Of the eight persons arrested as of Friday in the terrorist plot, seven are doctors with the National Health Service (the eighth is the wife of one, and a lab technician at the same hospital). The bombs failed to go off because a medical syringe malfunctioned. I don't mean it malfunctioned as a syringe (even in the crumbling NHS, the syringes usually work) but as a triggering mechanism, to which it had been adapted, though evidently not too efficiently.
These facts lead Steyn to reflect on another:
Does government health care inevitably lead to homicidal doctors who can't wait to leap into a flaming SUV and drive it through the check-in counter? No. But government health care does lead to a dependence on medical staff imported from other countries.
Some 40 percent of Britain's practicing doctors were trained overseas – and that percentage will increase, as older native doctors retire, and younger immigrant doctors take their place. According to the BBC, "Over two-thirds of doctors registering to practice in the UK in 2003 were from overseas – the vast majority from non-European countries." Five of the eight arrested are Arab Muslims, the other three Indian Muslims. Bilal Abdulla, the Wahhabi driver of the incendiary Jeep and a doctor at the Royal Alexandra Hospital near Glasgow, is one of over 2,000 Iraqi doctors working in Britain.

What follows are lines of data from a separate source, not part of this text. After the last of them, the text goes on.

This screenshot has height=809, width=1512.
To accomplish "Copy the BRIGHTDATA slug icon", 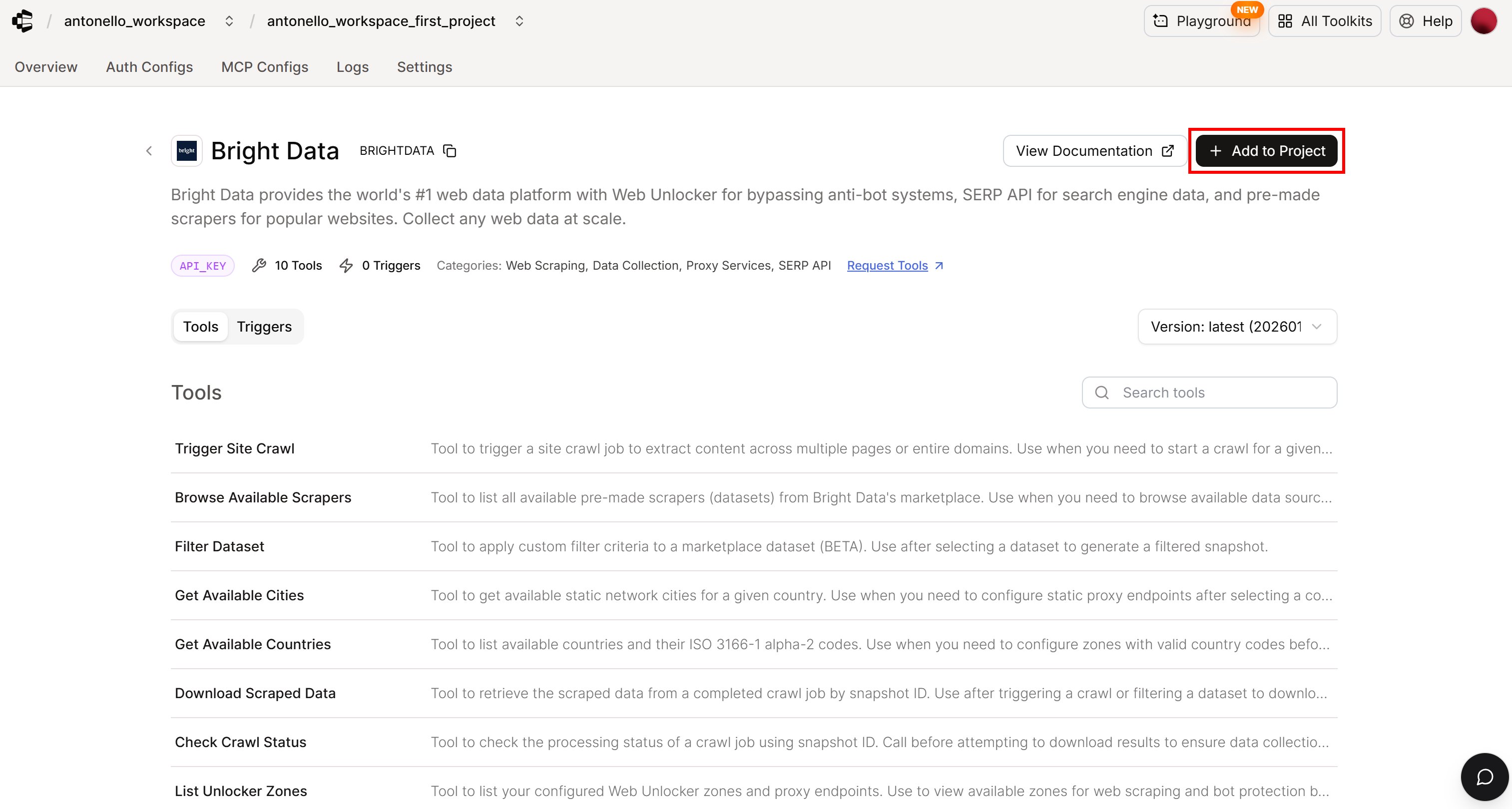I will click(x=450, y=151).
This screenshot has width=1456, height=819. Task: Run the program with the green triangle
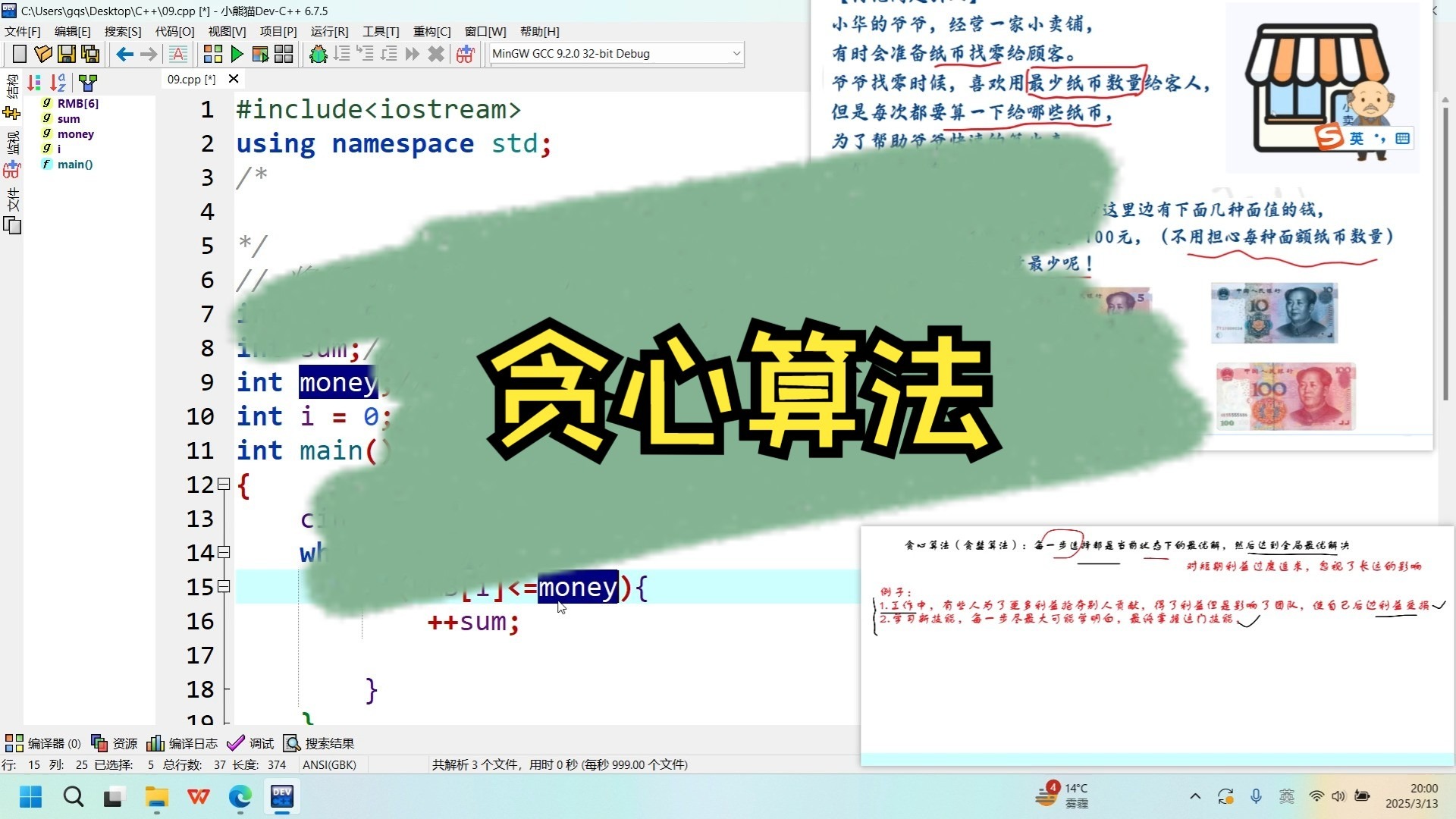click(236, 54)
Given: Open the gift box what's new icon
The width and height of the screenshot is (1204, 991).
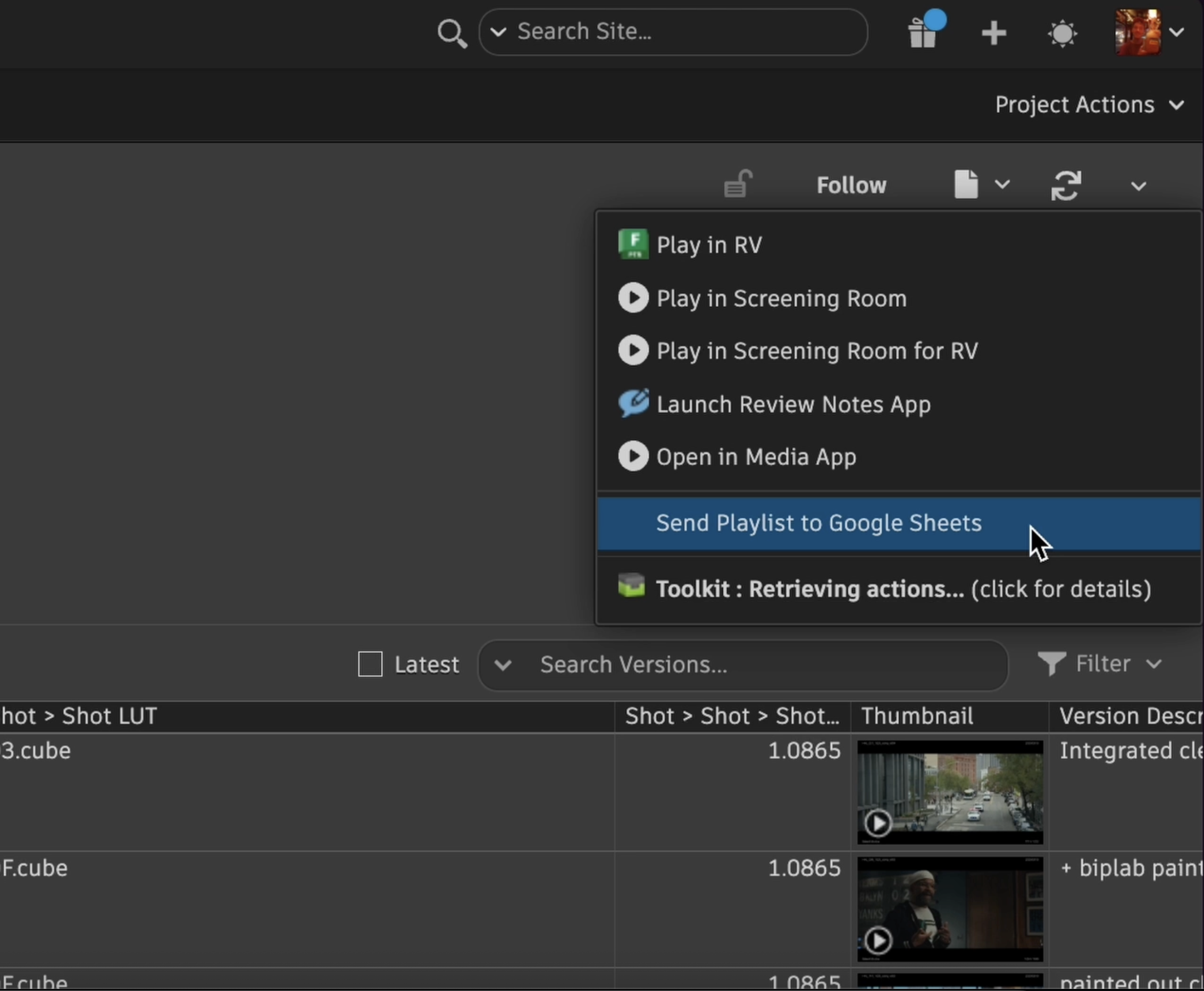Looking at the screenshot, I should [x=923, y=33].
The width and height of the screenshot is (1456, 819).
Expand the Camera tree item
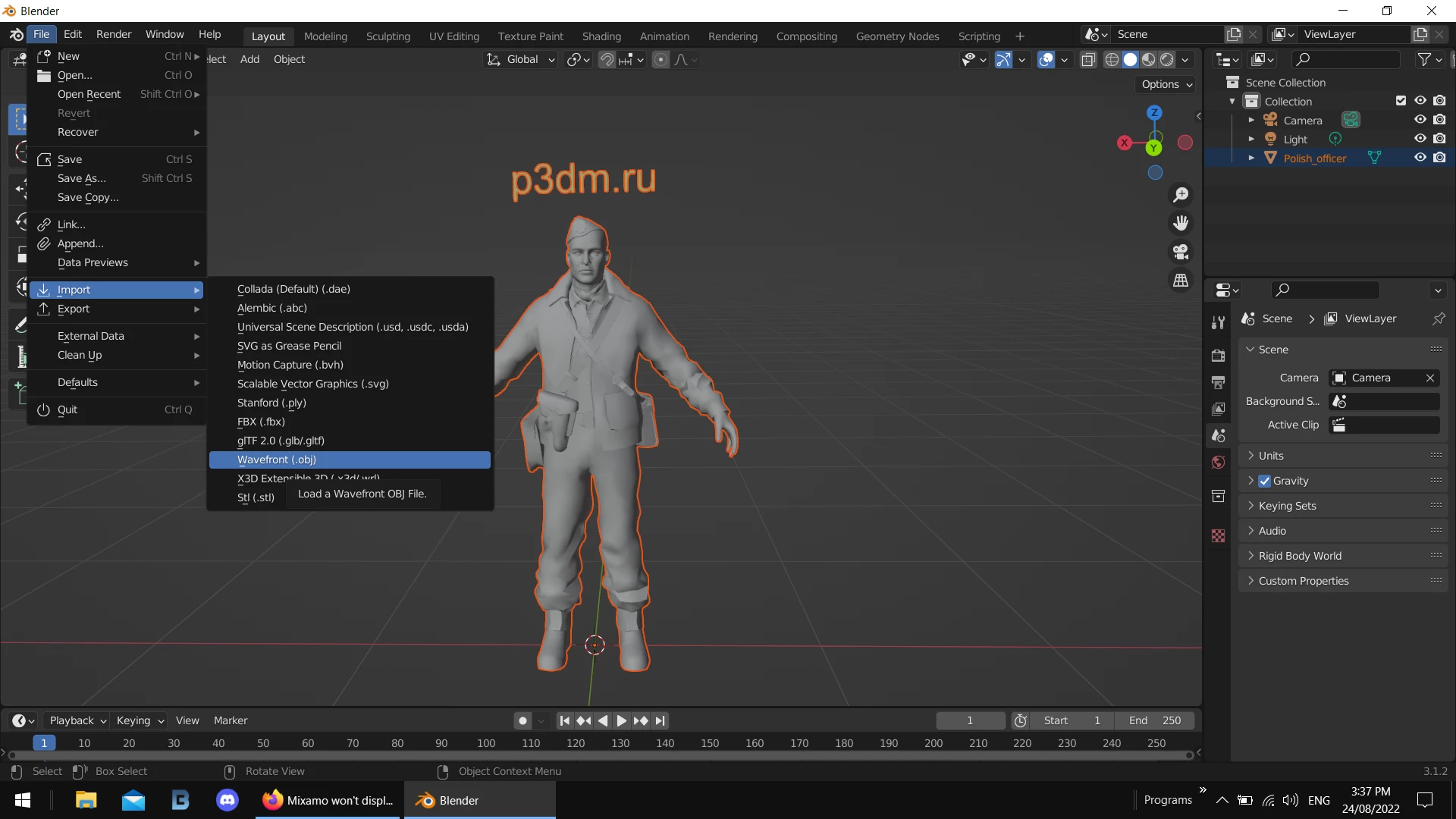pos(1251,120)
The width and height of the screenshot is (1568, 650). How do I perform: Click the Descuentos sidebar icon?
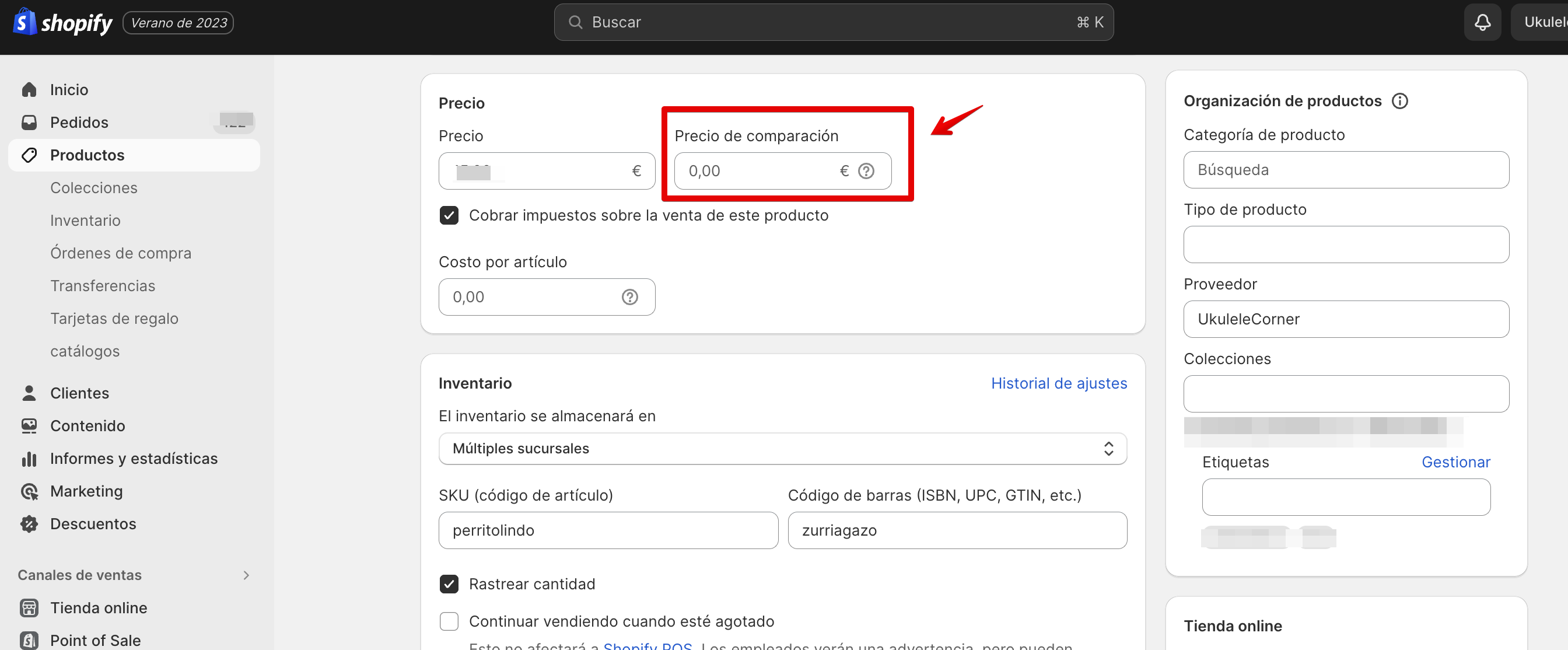click(29, 523)
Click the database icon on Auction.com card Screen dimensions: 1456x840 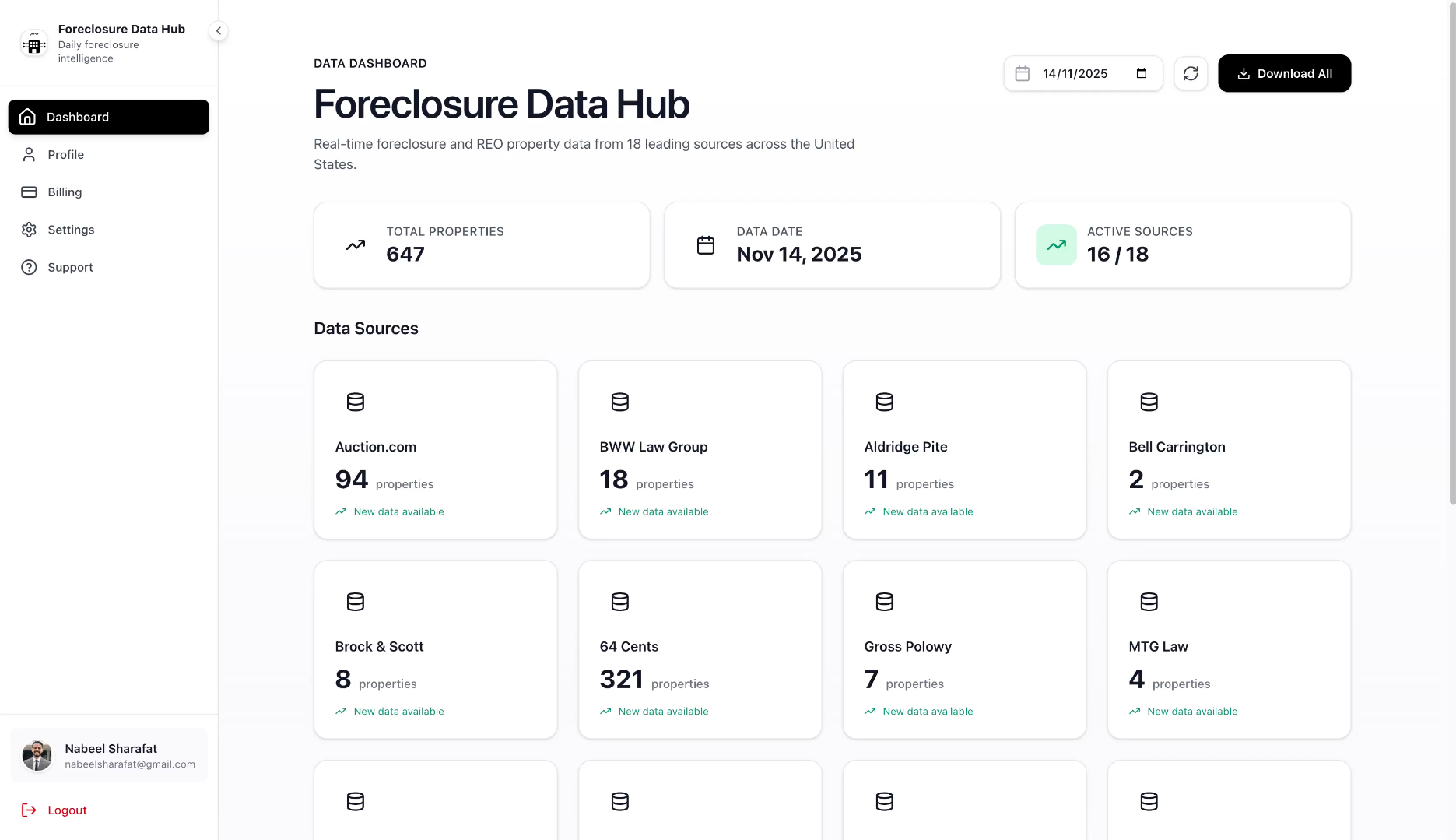356,402
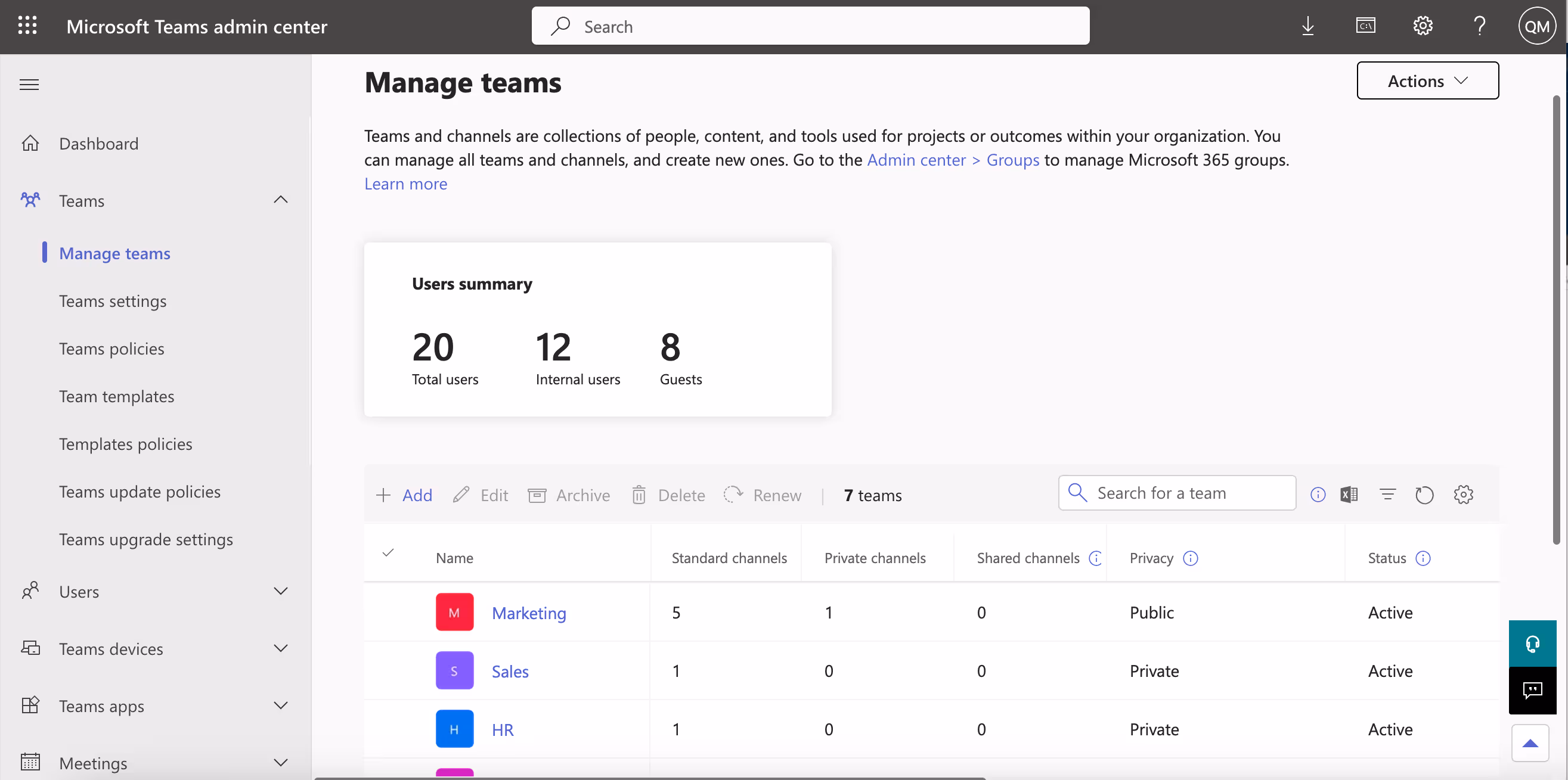Open the app launcher waffle icon
Screen dimensions: 1568x780
27,26
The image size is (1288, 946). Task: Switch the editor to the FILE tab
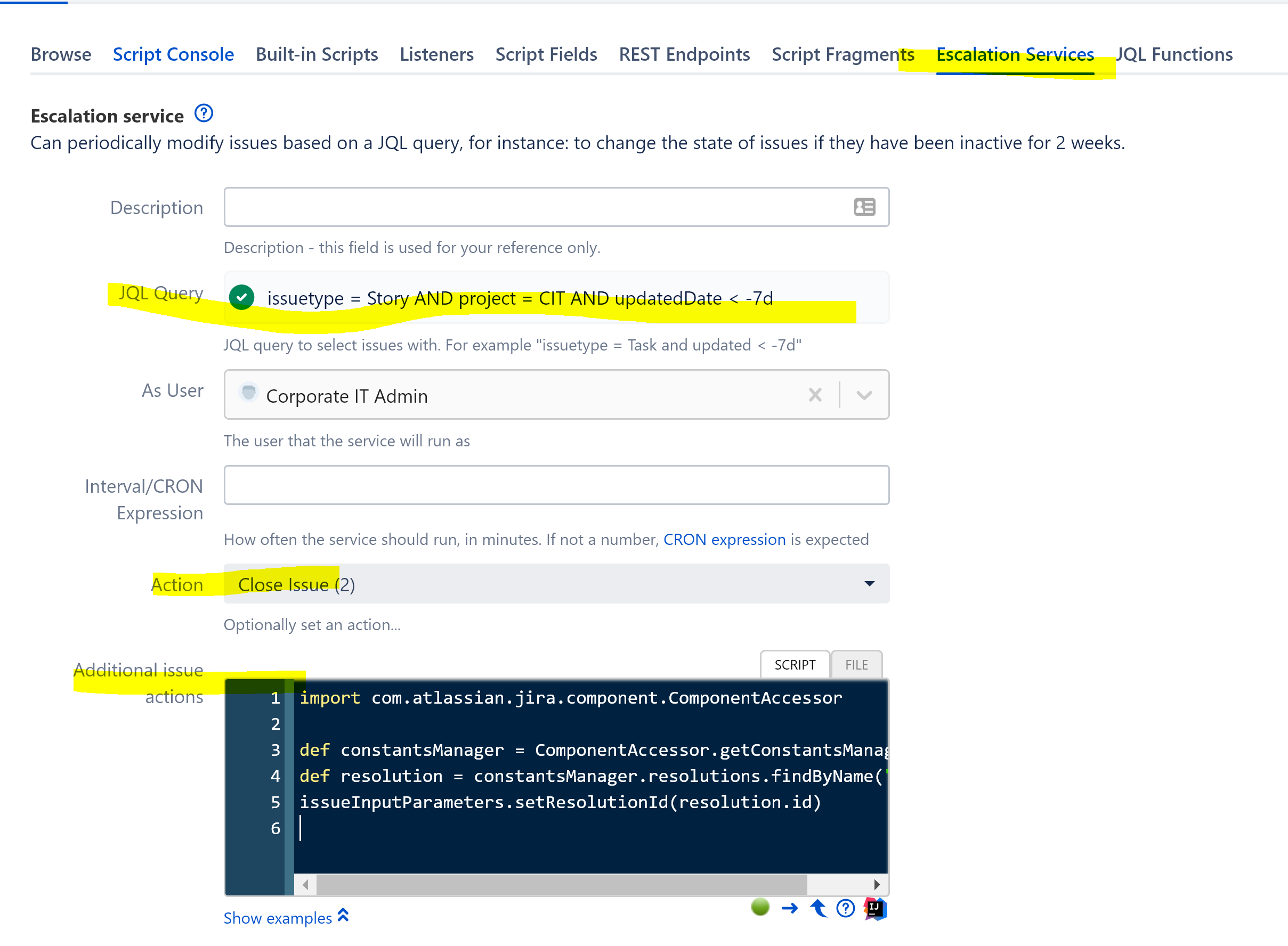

Immigration rates vary according to fairly mechanical laws. For medically trained persons to be attracted into Britain from outside, two things have to be true. First, Britain has to offer them more for their training than they could get at home. That one is easy. Second, Britain's health care system has to offer native born men and women a less attractive career than they can get by pursuing other fields. This is obviously the case in Britain.
So today the NHS is hungry for medical personnel from almost anywhere on the planet, so hungry that the government set up special fast-track immigration programs: Mohammed Asha, Mohammed Haneef and their comrades didn't even require a work permit to come and practice as doctors in state hospitals.
The NHS is the biggest employer in Europe, and it's utterly dependent on imported staff such as Dr. Asha and Dr. Abdulla. In the West, we look on mass immigration as a testament to our generosity, to our multicultural bona fides. But it's not: A dependence on mass immigration is always a structural weakness and should be understood as such.
I don't agree that this is always a structural weakness. America's dependence on immigrant labor was almost always a result of its economic vitality: even when the domestic population was growing rapidly, we were still creating jobs faster than babies. But when, in the last century, Argentina had to import almost all of its industrial engineers from Europe, that did indicate an underlying problem. And it is clear that the dependence of the English National Health Service on immigrant labor is a sign neither of a robust society or robust institutions.